(Task description): Express the listing as a Markdown table with the columns Row and Listing line, from the line containing "Image resolution: width=640" through the end of the listing, both ends included. Leave out blank lines and the pictures.

··· Data in this exercise

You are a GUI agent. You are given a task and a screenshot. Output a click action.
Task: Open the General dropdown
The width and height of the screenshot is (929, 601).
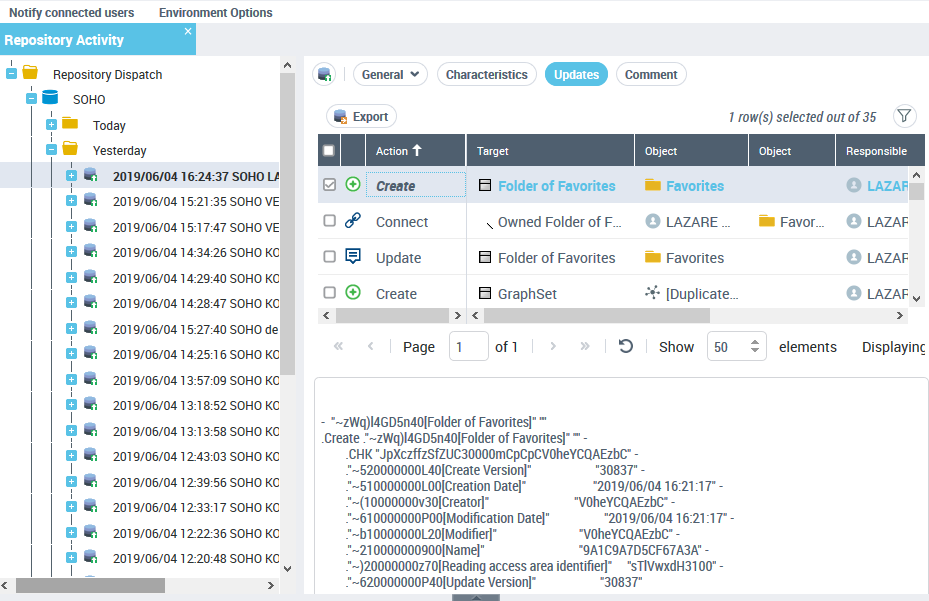coord(390,75)
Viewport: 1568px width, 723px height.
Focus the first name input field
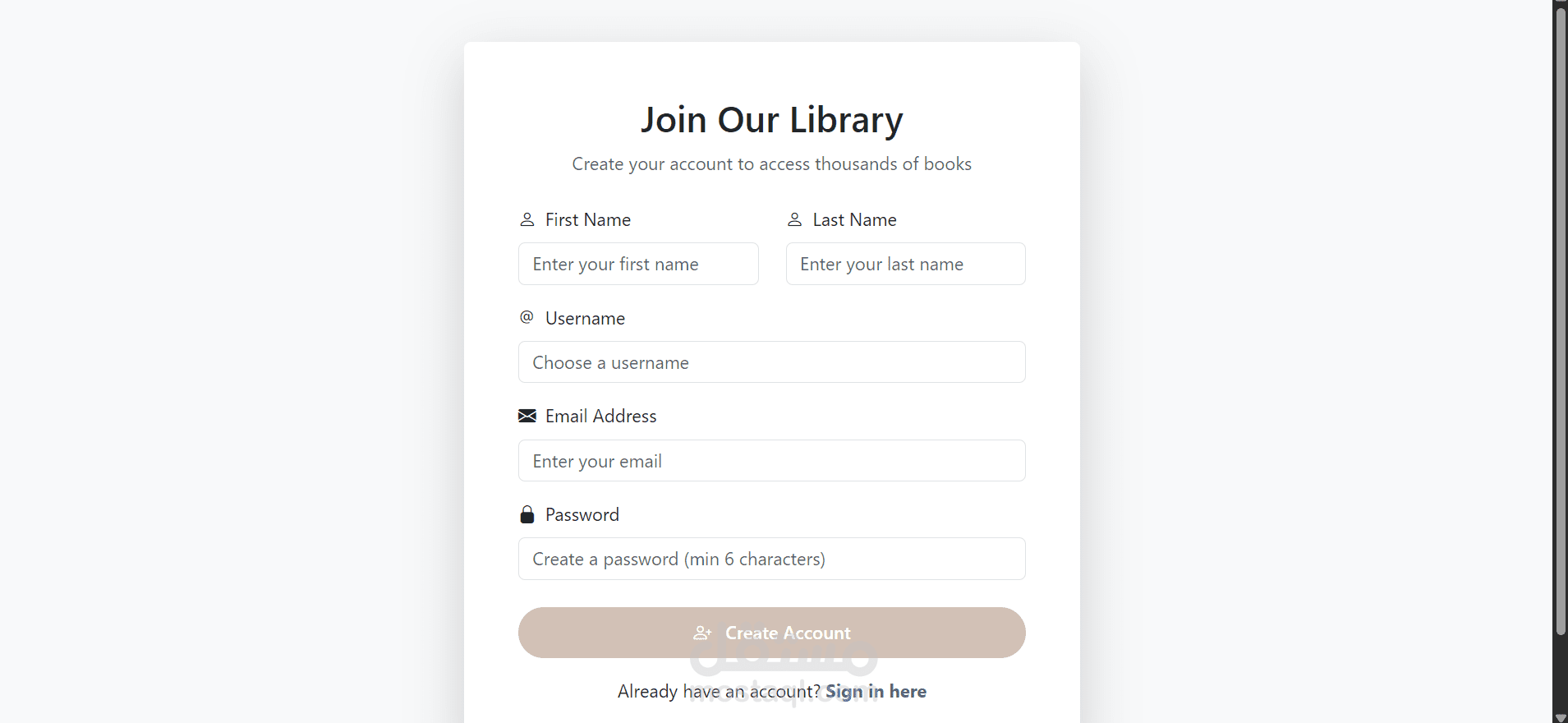[638, 264]
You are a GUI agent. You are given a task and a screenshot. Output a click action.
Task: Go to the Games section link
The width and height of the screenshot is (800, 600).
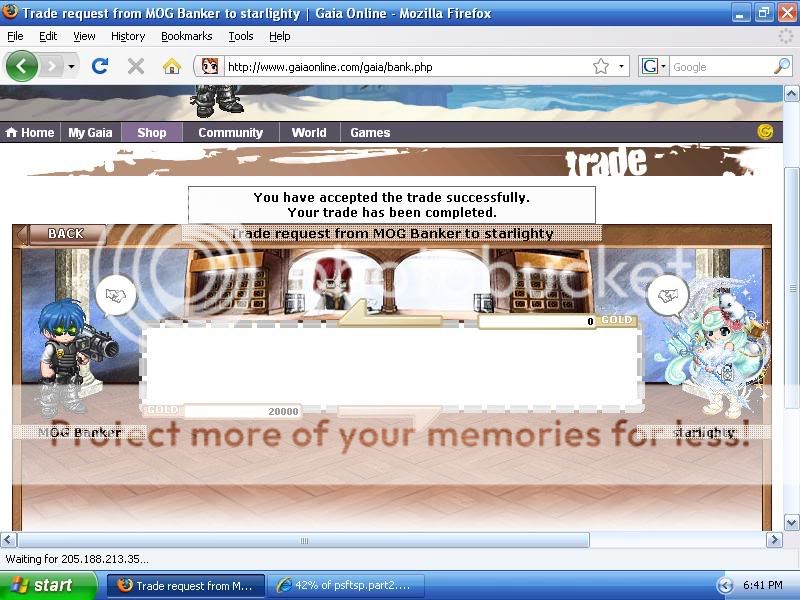coord(370,131)
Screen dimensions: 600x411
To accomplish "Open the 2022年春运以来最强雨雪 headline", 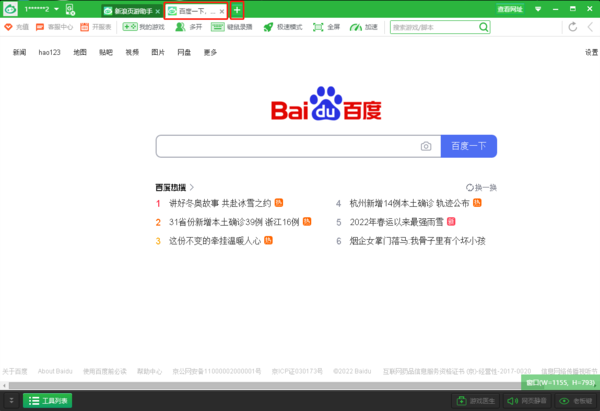I will (x=396, y=221).
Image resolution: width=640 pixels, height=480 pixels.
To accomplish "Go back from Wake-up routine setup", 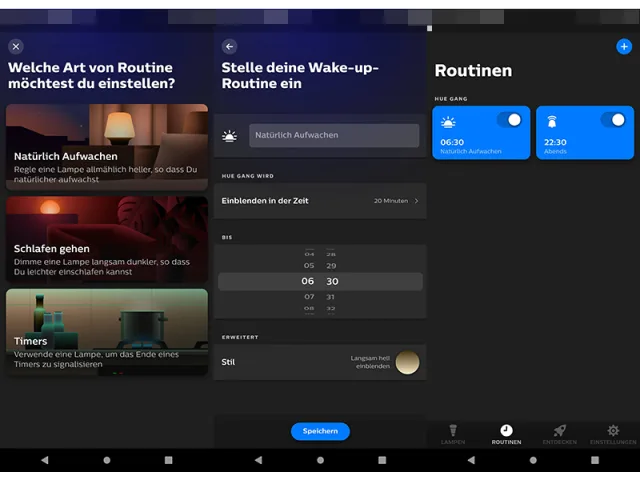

······

(Answer for the task):
| Row | Listing line |
|---|---|
| 1 | Image resolution: width=640 pixels, height=480 pixels. |
| 2 | To accomplish "Go back from Wake-up routine setup",  |